In the design of the emulator system, careful attention is typically devoted to ensuring exact duplication of the legacy hardware behavior so that application programs will run without change and even without recompilation. Exact duplication of legacy operation is highly desirable to accordingly achieve exactly equivalent results during execution.
In order to achieve performance in an emulated system that at least approximates that achieved by the legacy system hardware, or in more general terms, in order to maximize overall performance, it is necessary that the code that performs the emulation be very carefully designed and very “tightly” coded in order to minimize breaks and maximize performance. These considerations require careful attention to the actual lowest level design details of the host system hardware, that is, the hardware running the software that performs the emulation. It also requires employing as much parallelization of operations as possible.
An Intel Itanium series 64-bit CPU is an excellent platform for building a software emulator of a legacy instruction set because it offers hardware resources that enable a high degree of potential parallelism in the hardware pipeline of the Itanium CPU. The Itanium CPU also provides instructions that allow for fast decision making and guidance by the software as to the most likely path of program flow for a reduction in instruction fetch breaks and overall improved performance. In particular, the Itanium architecture provides instructions that allow preloading of a “branch register” which informs the hardware of the likely new path of the instructions to be executed, with the “branch” instruction itself actually happening later. This minimizes the CPU pipeline breaks that are characteristically caused by branch instructions, and allows for typically well predicted branch instructions to be processed efficiently without CPU pipeline breaks wasting cycles. The branch look-ahead hardware of the Itanium CPU, and in particular a specific mechanism for loading and then using a branch register, allows for the emulation software to achieve a higher degree of overlap and, as a result, higher performance in emulated legacy system instruction processing.
It is therefore a broad object of this invention to improve performance of a software program for emulation of a legacy instruction set by overlapping in time the processing of multiple legacy system instructions and also to structure the emulation system software in a manner that minimizes the pipeline breaks of the host system hardware. The word “legacy” is intended to refer to the instruction set and system being emulated, and the word “host” is used to refer to the machine which runs the software program performing the instruction set emulation. Branch prediction, branch registers and branch instructions, as exemplified in the Itanium series processors, are uniquely used to achieve instruction processing overlap and high utilization of hardware resources.
Briefly, these and other objects of the invention are achieved by overlapping, in the emulation software, several major pieces of processing that are required for every instruction, and also utilizing multiple execution units to process the overlapped pieces of the legacy instruction execution to provide for a faster rate of overall legacy instruction processing. This overlap includes: 1) the instruction fetch of the legacy instruction by the emulation software, 2) the branching of the emulation code based upon the opcode of the emulated instruction to be executed and 3) the actual execution processing for each emulated instruction. The branching of the emulation code, depending upon the opcode of each instruction, utilizes special instructions of the host system hardware designed to minimize pipeline breaks and to minimize the minimum processing time for the simplest instructions. Together these improvements both increase the rate of instruction completion of the instructions of the host system by minimizing pipeline breaks, and also decrease the number of host system instructions and cycles required to process each individual legacy system instruction. The three degrees of overlap in this discussion are exemplary and other amounts of overlap could be chosen.

— Goal a —
Arrange the records below as a numbered list, from the line containing "Task: Click the red" through the end of the records. Drop the blank lines and leave the pictures out.

— Records supplied —
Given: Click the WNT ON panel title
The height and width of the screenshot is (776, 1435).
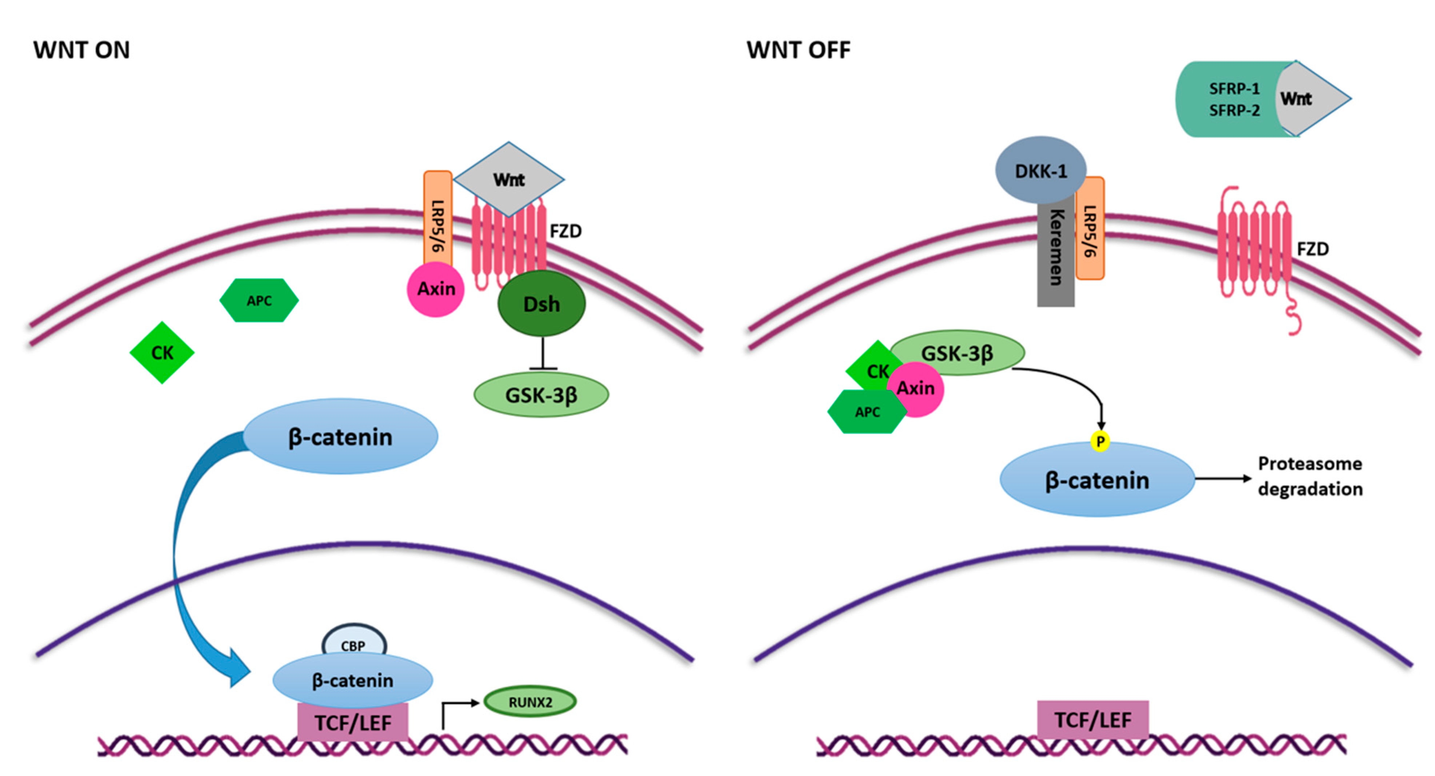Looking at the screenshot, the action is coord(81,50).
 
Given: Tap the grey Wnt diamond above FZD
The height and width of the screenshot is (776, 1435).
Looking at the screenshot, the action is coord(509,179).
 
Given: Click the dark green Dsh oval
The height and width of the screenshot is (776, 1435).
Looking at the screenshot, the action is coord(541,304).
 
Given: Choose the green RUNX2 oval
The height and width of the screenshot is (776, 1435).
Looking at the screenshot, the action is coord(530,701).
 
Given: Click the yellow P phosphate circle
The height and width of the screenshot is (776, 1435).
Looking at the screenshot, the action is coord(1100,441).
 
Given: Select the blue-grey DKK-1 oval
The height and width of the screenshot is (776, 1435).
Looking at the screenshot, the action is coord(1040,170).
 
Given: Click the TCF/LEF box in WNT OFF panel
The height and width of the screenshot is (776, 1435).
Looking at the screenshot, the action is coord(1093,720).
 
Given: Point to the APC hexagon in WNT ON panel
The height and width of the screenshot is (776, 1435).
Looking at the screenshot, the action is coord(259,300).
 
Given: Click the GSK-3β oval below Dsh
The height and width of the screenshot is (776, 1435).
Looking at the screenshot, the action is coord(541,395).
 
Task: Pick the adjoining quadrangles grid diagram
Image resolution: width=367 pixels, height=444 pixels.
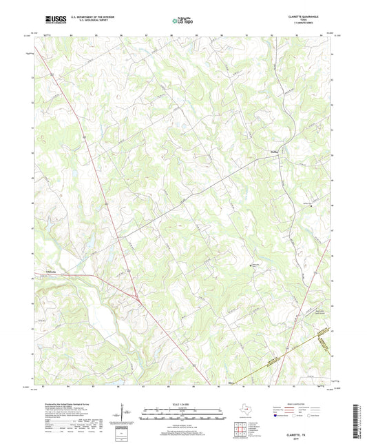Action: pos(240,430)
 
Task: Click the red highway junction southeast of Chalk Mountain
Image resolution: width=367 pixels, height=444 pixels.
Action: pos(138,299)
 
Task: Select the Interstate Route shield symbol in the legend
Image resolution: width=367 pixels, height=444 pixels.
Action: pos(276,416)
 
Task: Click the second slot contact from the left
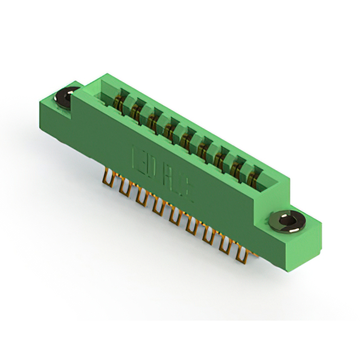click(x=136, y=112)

— Goal b —
Pick up the passage on emulating a legacy instruction set and continue it past its last sentence.

— Expected output a —
1. Task: Click the red highway junction southeast of Chalk Mountain
2. Image resolution: width=367 pixels, height=444 pixels.
3. Action: pos(138,299)
4. Task: Select the Interstate Route shield symbol in the legend
5. Image resolution: width=367 pixels, height=444 pixels.
6. Action: pos(276,416)
7. Task: Click the second slot contact from the left
8. click(x=136, y=112)

— Expected output b —
Emulation software, or software which emulates the instruction set of a processor or virtual machine, is somewhat unique in its program flow. Each legacy instruction that is encountered is emulated on the host system in a short burst of code, and this is followed by a subsequent, typically different, burst of code for each subsequent “opcode” or command that is encountered. The aspect that is unique is that the sequence of bursts is unpredictable because the opcodes that are encountered determine the program flow, and the sequence of opcodes encountered changes as every emulated program is processed.
The emulation code that is executed to perform each emulated instruction is relatively independent of that for other opcodes and so this tends to cause pipeline breaks in the host system hardware when the emulation software is running. Also, the host system hardware has a difficult time predicting the flow of the host system instructions in this environment, and the branch prediction mechanisms that are typical of modern high performance central processing units are rendered less accurate and less useful, resulting in the possibility of lower emulation performance.
A simplistic approach to emulation of instruction set processing without any overlap means that each instruction must be fetched and decoded, with the decode of the opcode and the branch to the emulation code to process that causing an unpredictable branch instruction. The fetch of the instruction takes time, the decode takes time and the execution processing takes time. If this work is done in linear sequence, that is without overlap, the delays for instruction fetch, decode and the unpredictable branch delay based upon the given opcode that is encountered are additive in determining the total processing time of every instruction.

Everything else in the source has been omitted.